秘密のベビーのはずが、溺甘パパになった御曹司に一途愛で包まれています
「私が大雅さんと結婚したばかりに……ごめんなさい」

「千香」

 涙で声が震える。
 そんな私の肩を、隣からすかさず大雅が抱き寄せてくれる。

「俺は、千香意外と結婚するつもりはなかった。だから、そんなふうに思わないで」

 ご両親の前でもそう堂々と言ってくれる大雅に、ますます涙があふれてしまう。

「ねえ、千香さん。大雅からも、あなたはひとりでずっと理不尽な扱いに耐えてきたって聞いてるわ」

 お義母さんが気遣うように話しかけてくる。

「そんな環境でも、まっすぐに芯の強い女性に成長したあなたを、私は尊敬しているのよ。女手ひとつで陽太君を立派に育ててきたあなただから、信頼できると確信したし、家族になれると嬉しく思ったのよ」

「おかあ、さん……」

 私を認めてくれるふたりに感謝の気持ちを伝えたいのに、涙で声にならない。

「ほら、いつも言ってるでしょ? 私たちにどんどん頼っていいのよって」

 それは会いに来るたびにかけてもらう言葉だ。

「陽太君まで広島に連れていくのは、ちょっと大変そうねぇ。

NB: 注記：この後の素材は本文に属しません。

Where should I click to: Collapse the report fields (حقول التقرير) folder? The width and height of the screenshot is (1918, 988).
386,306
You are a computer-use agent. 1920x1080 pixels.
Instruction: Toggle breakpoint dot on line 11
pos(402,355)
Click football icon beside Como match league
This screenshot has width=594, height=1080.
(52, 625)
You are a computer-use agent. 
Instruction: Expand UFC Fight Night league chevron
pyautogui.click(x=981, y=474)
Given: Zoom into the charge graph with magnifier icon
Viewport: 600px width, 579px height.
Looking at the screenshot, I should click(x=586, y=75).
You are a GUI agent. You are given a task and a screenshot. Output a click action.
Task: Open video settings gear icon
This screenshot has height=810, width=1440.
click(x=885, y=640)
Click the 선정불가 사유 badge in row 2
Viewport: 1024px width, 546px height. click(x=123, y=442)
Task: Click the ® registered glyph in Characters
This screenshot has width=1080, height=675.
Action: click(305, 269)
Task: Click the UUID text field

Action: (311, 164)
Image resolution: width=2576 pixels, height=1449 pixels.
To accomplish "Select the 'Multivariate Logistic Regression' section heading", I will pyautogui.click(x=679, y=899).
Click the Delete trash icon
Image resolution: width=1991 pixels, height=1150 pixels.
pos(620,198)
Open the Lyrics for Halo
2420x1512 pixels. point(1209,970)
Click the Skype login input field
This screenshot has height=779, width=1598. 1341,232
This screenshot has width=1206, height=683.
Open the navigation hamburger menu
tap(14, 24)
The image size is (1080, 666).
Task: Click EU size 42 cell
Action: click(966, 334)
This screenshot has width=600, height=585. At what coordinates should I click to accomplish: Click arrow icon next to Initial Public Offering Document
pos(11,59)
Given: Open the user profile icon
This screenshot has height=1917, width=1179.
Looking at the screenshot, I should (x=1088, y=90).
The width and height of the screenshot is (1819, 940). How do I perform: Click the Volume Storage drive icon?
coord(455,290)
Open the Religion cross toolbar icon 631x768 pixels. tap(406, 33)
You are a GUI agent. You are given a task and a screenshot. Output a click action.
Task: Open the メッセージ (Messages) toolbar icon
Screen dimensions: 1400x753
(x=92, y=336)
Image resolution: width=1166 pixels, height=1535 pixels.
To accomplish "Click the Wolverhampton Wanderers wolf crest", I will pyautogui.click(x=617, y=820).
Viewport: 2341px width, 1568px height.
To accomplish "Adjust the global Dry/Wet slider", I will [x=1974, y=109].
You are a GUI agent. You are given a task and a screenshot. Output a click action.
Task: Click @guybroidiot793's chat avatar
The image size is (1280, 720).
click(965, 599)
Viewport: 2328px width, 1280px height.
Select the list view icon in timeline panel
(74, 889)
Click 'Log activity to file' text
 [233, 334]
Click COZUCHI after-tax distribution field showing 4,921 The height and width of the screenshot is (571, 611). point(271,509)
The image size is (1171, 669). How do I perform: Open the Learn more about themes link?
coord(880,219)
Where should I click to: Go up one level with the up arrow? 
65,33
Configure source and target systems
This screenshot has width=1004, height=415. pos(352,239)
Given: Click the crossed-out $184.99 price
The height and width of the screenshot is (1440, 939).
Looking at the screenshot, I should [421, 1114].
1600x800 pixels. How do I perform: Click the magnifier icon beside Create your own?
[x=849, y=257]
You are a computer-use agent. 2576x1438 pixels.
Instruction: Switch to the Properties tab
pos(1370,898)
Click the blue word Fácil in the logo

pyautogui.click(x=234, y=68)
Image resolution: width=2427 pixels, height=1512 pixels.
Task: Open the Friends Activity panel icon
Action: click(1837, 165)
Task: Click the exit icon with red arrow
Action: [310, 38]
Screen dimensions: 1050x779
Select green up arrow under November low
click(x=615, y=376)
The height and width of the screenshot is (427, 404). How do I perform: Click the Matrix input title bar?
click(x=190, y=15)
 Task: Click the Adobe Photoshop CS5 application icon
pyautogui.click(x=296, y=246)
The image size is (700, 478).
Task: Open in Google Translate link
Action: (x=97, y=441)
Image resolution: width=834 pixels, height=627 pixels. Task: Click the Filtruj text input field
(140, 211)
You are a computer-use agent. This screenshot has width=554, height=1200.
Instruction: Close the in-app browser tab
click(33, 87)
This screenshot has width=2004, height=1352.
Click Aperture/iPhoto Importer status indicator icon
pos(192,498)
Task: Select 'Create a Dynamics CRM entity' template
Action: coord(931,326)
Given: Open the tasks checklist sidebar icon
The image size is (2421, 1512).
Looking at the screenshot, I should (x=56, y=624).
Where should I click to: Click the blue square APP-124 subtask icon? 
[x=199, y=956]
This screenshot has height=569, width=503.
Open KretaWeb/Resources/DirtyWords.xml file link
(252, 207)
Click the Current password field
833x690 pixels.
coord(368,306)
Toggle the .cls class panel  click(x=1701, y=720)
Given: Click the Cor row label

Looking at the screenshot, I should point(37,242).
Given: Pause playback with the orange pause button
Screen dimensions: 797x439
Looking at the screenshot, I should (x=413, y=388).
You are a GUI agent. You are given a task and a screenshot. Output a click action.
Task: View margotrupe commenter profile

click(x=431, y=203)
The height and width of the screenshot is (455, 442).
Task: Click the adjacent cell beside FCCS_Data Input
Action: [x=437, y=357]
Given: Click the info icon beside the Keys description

うちに、ひとりでお泊りさせるのは心配かしら?」

 しんみりとした話はここまでというように、お義母さんの口調が明るく変わる。

「んー、意外と平気……かもな。千香の代わりに俺ひとりで寝かしつけても大丈夫だったし」

 夜泣きもほとんどなくなったし、相変わらず人見知りもほとんどない。
 陽太と長く離れたことがない私が心配しすぎてしまうだけで、案外本人はへっちゃらかもしれない。

「じゃあ、それまでの間に、練習しておきましょうか」

 今後の動きを確認し合って、あとは実家との日程を調整するところまで決めると、この日は解散となった。